28 diciembre 2012

Estamos obligados a declarar

El Impuesto de la Renta de las Personas Físicas (IRPF), como la mayoría de los tributos, comporta para los contribuyentes dos obligaciones básicas: declarar correctamente los hechos con transcendencia fiscal (ingresos, gastos, inversiones deducibles, etc.) y practicar la liquidación que proceda según los datos declarados, ingresando su importe en el Tesoro Público si la liquidación es positiva.

Ahora bien, las normas fiscales relevan del deber de declarar -y por tanto, de ingresar cuota alguna- a determinadas personas. Hay que decir, en primer lugar, que sólo los residentes en territorio español pueden disfrutar de este beneficio, estando obligados los ciudadanos no residentes, por medio de sus representantes, a formular declaración por los rendimientos obtenidos en España, salvo que dispongan otra cosa los convenios para evitar - la doble imposición internacional, en su caso. Centrada así la cuestión, la Orden del Ministerio de Economía y Hacienda del pasado 3 de octubre exonera de dicha obligación a los sujetos pasivos con ingresos brutos anuales inferiores a 840.000 pesetas, siempre que procedan del trabajo dependiente y/o del capital mobiliario e incrementos de patrimonio, si bien este último capítulo, capital e incrementos, no debe sobrepasar la cifra de 200.000 pesetas brutas anuales.

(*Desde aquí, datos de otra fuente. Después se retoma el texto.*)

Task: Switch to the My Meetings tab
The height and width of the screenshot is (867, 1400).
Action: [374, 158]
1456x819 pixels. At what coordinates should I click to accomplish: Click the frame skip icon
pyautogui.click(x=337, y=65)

En cuanto a la vivienda habitual, no se computa su rendimiento (2 por 100 sobre su valor patrimonial) a los exclusivos efectos de determinar si existe obligación de declarar. Los límites anteriores son por sujeto pasivo, es decir, por unidad familiar en caso de tributación conjunta o por cada miembro de la misma si se opta por declaraciones separadas. Esto va a suponer la no declaración de incrementos patrimoniales y rendimientos de capital no sujetos a retención de escasacuantía, ya que frecuentemente constituyen los únicos ingresos de uno de los cónyuges y de los hijos menores. Si los rendimientos mencionados sobrepasan la cantidad de 200.000 pesetas sin exceder de 600.000, existirá obligación de declararlos, aunque no se abonará cuota alguna al Tesoro Público, ya que las bases imponibles que no superen la última cantidad citada tienen la consideración de mínimo exento.

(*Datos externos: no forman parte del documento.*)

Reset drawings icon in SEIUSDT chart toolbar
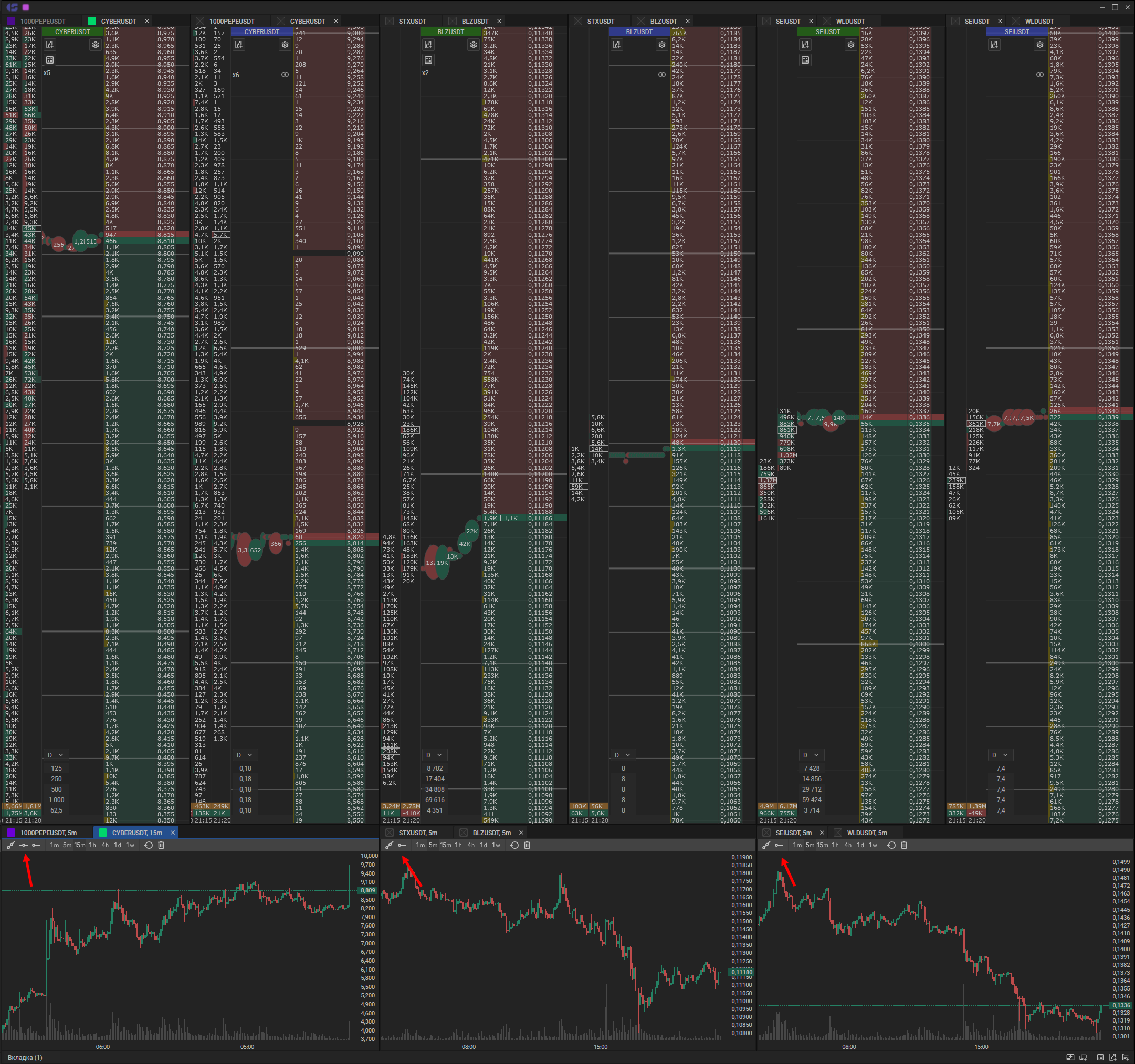[x=891, y=845]
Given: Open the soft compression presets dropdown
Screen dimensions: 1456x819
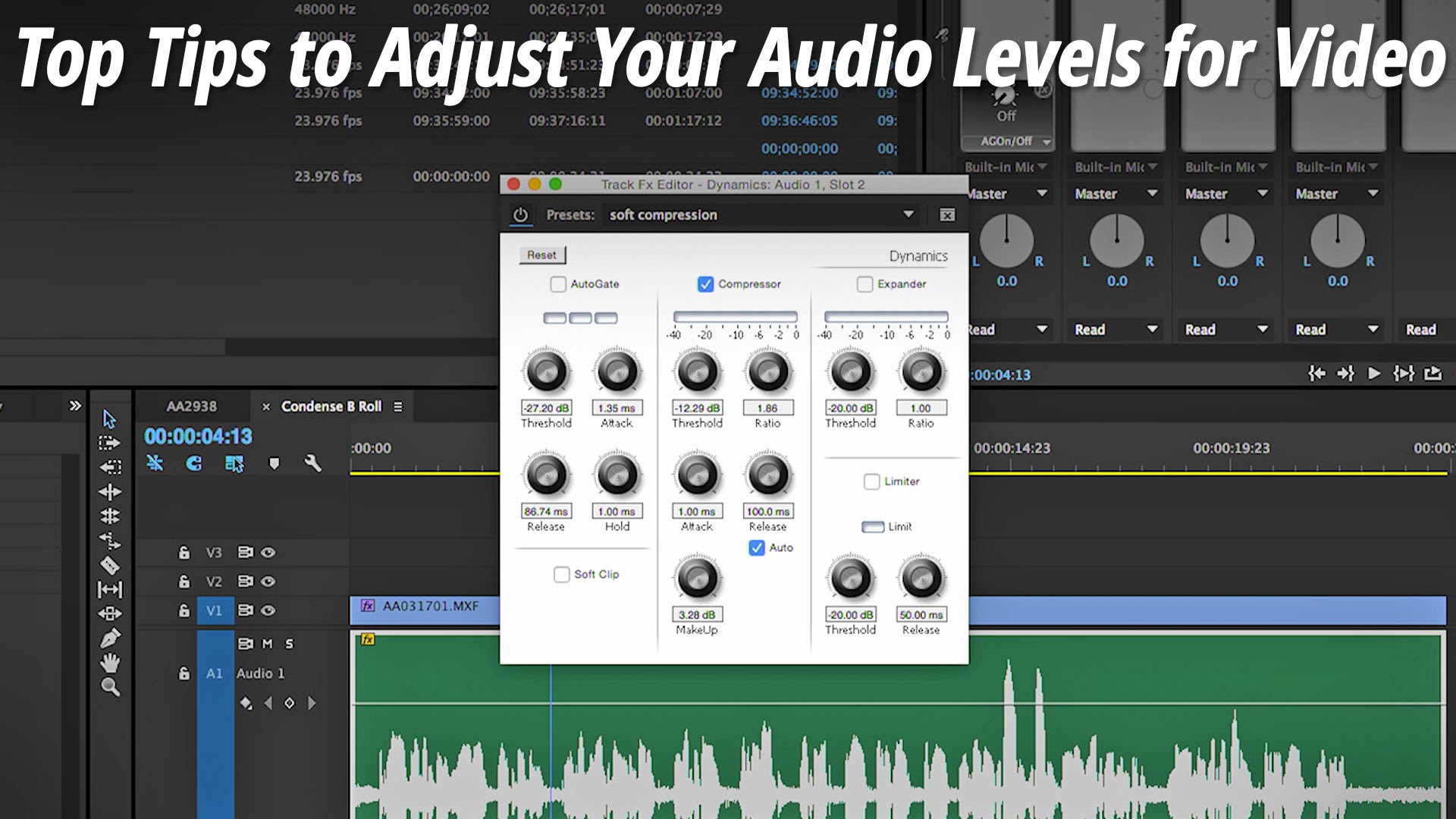Looking at the screenshot, I should (907, 215).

Sin embargo, y como excepción a lo dicho, los incrementos de patrimonio lucrativo sujetos a gravamen (las donaciones y algunas herencias) y la parte de los incrementos onerosos sujeta a tipo medio de gravamen, tributarán al 8 por 100 en la declaración del transmitente si el beneficio obtenido excede de 200.000 pesetas. En cuanto a las restantes fuentes de ingresos -capital inmobiliario (excepción hecha de la vivienda habitual), actividades profesionales, artísticas, empresariales y agrarias-, exigirán siempre del titular de las mismas la obligación de declarar, aunque generen pérdidas y el sujeto pasivo no tenga otros ingresos. Exactamente lo mismo ocurre con los rendimientos positivos en régimen de transparencia fiscal, con independencia de su cuantía.

Por otro lado, las personas con derecho a devolución tendrán que presentar declaración si quieren obtener los reintegros que procedan, aunque no alcancen los límites antes enunciados. En relación con el Impuesto sobre el Patrimonio, deberán declarar las personas cuyo patrimonio neto sea superior a 9.000.000 de pesetas. Este límite es individual, ya que la unidad familiar ha dejado de ser sujeto pasivo de este impuesto a partir de 1988. En cuanto a los no residentes en España, declararán por este impuesto cualquiera que sea el valor de su patrimonio situado en nuestro país. Asimismo, las deducciones por hijo y minusválido se han duplicado.